[START WORKING DATA]

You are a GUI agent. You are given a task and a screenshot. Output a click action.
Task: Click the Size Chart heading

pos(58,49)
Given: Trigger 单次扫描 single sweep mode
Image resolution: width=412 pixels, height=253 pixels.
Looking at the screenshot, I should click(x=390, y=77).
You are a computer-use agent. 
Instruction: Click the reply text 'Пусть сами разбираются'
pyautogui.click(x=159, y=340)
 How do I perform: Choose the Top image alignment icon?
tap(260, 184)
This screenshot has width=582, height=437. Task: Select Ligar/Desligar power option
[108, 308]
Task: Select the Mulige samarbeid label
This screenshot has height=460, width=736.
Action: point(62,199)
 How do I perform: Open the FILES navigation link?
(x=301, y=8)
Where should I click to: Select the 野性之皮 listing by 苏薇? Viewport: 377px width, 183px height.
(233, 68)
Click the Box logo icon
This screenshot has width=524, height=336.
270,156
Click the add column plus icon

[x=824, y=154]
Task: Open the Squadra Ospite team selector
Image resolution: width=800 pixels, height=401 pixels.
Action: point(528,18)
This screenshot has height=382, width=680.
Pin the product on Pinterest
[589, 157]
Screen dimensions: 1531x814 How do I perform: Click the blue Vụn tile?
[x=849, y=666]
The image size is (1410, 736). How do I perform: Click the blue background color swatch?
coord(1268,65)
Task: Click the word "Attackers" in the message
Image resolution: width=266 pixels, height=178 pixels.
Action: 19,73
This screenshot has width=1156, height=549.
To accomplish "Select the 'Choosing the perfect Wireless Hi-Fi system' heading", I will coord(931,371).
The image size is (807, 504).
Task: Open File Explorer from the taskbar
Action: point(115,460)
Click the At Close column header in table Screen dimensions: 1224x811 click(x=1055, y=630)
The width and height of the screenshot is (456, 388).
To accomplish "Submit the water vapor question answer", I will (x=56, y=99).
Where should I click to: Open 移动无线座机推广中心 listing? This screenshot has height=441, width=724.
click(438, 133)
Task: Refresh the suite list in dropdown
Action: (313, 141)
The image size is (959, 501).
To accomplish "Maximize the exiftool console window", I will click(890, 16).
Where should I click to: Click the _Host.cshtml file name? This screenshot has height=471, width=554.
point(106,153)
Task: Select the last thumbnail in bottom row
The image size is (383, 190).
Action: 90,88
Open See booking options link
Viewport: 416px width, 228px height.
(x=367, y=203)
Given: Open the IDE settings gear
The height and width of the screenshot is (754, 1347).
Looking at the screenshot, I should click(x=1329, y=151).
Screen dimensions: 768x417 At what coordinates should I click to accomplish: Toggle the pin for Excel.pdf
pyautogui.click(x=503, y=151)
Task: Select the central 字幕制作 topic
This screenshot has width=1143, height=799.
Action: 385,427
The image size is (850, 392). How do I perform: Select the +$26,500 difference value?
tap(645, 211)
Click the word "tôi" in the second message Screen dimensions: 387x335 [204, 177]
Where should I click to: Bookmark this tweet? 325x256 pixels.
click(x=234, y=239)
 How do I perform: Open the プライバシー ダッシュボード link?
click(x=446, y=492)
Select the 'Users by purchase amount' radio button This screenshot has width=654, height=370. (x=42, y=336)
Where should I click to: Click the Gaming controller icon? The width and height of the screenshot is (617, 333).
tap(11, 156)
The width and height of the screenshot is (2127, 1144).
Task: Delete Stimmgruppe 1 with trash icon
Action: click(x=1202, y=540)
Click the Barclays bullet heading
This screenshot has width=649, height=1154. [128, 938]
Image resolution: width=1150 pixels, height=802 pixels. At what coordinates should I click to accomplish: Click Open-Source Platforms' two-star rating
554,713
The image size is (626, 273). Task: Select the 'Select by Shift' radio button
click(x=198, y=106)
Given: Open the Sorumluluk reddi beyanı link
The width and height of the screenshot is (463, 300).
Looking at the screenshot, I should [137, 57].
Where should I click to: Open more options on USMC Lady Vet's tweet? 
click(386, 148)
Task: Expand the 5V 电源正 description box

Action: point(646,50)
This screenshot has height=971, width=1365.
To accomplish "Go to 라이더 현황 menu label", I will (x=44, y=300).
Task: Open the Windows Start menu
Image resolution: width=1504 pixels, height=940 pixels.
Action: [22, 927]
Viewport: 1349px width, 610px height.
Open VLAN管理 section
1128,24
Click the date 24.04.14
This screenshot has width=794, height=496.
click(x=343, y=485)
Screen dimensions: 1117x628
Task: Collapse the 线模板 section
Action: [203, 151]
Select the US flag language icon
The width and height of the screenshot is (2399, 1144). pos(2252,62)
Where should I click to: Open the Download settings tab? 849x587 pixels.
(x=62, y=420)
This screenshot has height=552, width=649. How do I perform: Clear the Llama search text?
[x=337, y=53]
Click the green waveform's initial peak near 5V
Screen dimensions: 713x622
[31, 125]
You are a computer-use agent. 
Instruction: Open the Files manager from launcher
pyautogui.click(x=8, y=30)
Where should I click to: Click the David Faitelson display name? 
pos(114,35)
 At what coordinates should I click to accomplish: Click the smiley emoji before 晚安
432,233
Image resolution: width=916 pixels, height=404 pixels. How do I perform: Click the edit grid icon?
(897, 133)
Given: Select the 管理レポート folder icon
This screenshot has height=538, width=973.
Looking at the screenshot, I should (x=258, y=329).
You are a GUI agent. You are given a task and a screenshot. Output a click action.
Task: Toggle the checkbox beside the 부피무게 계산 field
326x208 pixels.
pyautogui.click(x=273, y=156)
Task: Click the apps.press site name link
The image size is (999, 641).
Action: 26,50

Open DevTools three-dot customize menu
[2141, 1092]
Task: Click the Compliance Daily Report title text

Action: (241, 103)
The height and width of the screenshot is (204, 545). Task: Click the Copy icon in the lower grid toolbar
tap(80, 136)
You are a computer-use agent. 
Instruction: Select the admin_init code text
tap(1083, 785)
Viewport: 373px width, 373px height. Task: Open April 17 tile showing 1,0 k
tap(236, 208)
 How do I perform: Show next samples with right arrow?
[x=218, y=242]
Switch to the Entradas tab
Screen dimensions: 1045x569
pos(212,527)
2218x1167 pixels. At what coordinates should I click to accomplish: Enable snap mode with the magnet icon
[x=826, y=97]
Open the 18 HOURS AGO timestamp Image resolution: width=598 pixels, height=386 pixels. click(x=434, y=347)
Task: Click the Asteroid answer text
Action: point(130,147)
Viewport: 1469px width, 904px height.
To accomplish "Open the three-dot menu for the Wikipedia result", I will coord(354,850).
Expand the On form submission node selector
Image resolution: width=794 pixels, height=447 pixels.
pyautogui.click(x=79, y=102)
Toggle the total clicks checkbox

[END WORKING DATA]

* TASK STATEMENT: Copy out, word for word, every line from the beginning of the material through the line containing "Action: point(62,199)", including that line.

* RESULT FOR THIS EXERCISE:
You are a GUI agent. You are given a task and a screenshot. Output a click action.
Task: Click the Size Chart heading

pos(58,49)
Given: Trigger 单次扫描 single sweep mode
Image resolution: width=412 pixels, height=253 pixels.
Looking at the screenshot, I should click(x=390, y=77).
You are a computer-use agent. 
Instruction: Click the reply text 'Пусть сами разбираются'
pyautogui.click(x=159, y=340)
 How do I perform: Choose the Top image alignment icon?
tap(260, 184)
This screenshot has width=582, height=437. Task: Select Ligar/Desligar power option
[108, 308]
Task: Select the Mulige samarbeid label
This screenshot has height=460, width=736.
Action: point(62,199)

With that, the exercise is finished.